• Goal 1
Reproduce the records in full, switching "dropdown" to "menu" and leaving every other line as it stands.
• Goal 2
Proceed with the blog post on dog-eared pages from How to Get Rich, picking up after its last sentence.

==== Text shown ====

December 27, 2009

Blog All Dog-eared Pages: How to Get Rich by Felix Dennis

Recently, one of my oldest friends (and my first business partner, back when we were both still at school) lent me the book How to Get Rich by Felix Dennis (of Dennis publishing fame). It's a very readable book, and full of useful and (from my limited experience) accurate advice and ideas. I'd recommend it to anyone running their own business, or thinking of running their own business.

Here are the sections that jumped out as particularly interesting whilst I was reading it, although maybe the choices say more about where I am with my company than anything else. Along with a few other things, it's been a much needed kick-up-the-arse for me, and has helped me to work out and put in place a few things that mean I'm entering 2010 feeling quite excited and optimistic about work.

Page 32, talking about all the people you'll encounter who have the "it'll never work" attitude:
How many millions upon millions of man-hours are wasted annually, I wonder, in all this doom-mongering? Personally, I've had a bellyful of it.

Page 60:
The three great quotes concerning 'luck' for me are these:
"Luck is preparation multiplied by opportunity" - Seneca, Roman philosopher

"The harder I practised, the luckier I got." - Gary Player, golf champion

"Luck is a dividend of sweat." - Ray Kroc, McDonald's founder

Page 128:
Without self-belief nothing can be accomplished. With it, nothing is impossible. It is as brutal and as black and white as that. If you take no other memory from this book, then take that single thought. It was worth a damn sight more than the price you paid for it.

Page 208:
If you own a company and that company's purpose is to make you wealthy, you will be content, delighted even, for any amount of glory to go to anyone who works there, providing you get the money. It is in your best interests to delegate whenever it makes sense in such circumstances.

Page 210, on the corrosive influence of the wrong sort of employees:
The whole point about getting rich is not to have to deal with this nonsense. Office politics can be fun, as can all forms of politics, but to many people they are upsetting. They reduce productivity and dent morale. They can take up astonishing amounts of time. They increase the number of 'sick days' in a department - which is often a good indication that a toad is in charge and needs to be winkled out of its hole.

==== Records to process ====

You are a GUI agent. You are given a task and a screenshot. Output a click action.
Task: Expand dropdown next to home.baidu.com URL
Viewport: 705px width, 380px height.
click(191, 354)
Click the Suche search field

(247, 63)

====

• Task result 1
You are a GUI agent. You are given a task and a screenshot. Output a click action.
Task: Expand menu next to home.baidu.com URL
Viewport: 705px width, 380px height.
click(191, 354)
Click the Suche search field

(247, 63)

• Task result 2
True delegation is an entirely different matter and can often be a joy to be involved in. On both sides. As an owner, or an owner in training, you must always be alert for the telltale signs that here is a candidate for promotion and delegation. They are smart. Perhaps smarter than you are. They work hard and they appear to love the work they do. They ask intelligent questions and don't waste time gossiping and mucking about. They listen and correct their errors, and don't repeat them. They want your job.

Page 238:
Back up your managers. With delegation comes responsibility. Back up your managers, in public, whenever and wherever you have to. If they do not perform, speak seriously in private to them. If they still do not perform, fire them. But do not undercut them or engage in meetings that appear to undercut them. Reprimand other managers who bad-mouth their peers. Nearly everyone's ego and self-confidence is more fragile than the outside world believes.

Search out and promote talent. Talent comes in all shapes and sizes and is often inarticulate and shy. Talent isn't necessarily the woman in the Calvin Klein suit who talks the talk and bamboozles meetings with stunning graphics on her PowerPoint presentation. Talent is often to be found dressed in T-shirts down in the lower reaches of your organisation. Set a bounty on talent among managers. When you find it, test it. Groom it. Work it until it's ready to drop. Load it with more work and responsibilities. Praise it. Reward it. It will make you loads-a-money.

Page 239:
Sell early. Real money rarely comes from horsing around running an asset-laden business if you are an entrepreneur. You are not a manager, remember? You are trying to get rich. Whenever the chance comes to sell an asset at the top of its value, do so. Things do not keep increasing in value for ever. Get out while the going is good and move on to the next venture. More money is usually lost holding onto an asset than is made waiting for the zenith of its value. I should know - it's my own biggest defect.

Enjoy the business of making money. The loot is only a marker. Time cannot be recaptured. There is no amount of pie in the world worth being miserable for, day after day. If you find you dislike what you are doing, then sell up and change your life. Self-imposed misery is a kind of madness. The cure is to get out.

Page 253:
Your employees, your colleagues, your suppliers and your customers are all human capital. Choosing among them is an art form. Yet creating the right environment in which money can be made is essential. I repeat, you can't do it on your own.

It takes effort, experience, focus and skill. If you get it right, you will become rich with an ease that will astonish you and everyone who knows you. If you get it wrong, you will be running around like a headless chicken for a year or so and then you will be bankrupt.

And you will deserve to be.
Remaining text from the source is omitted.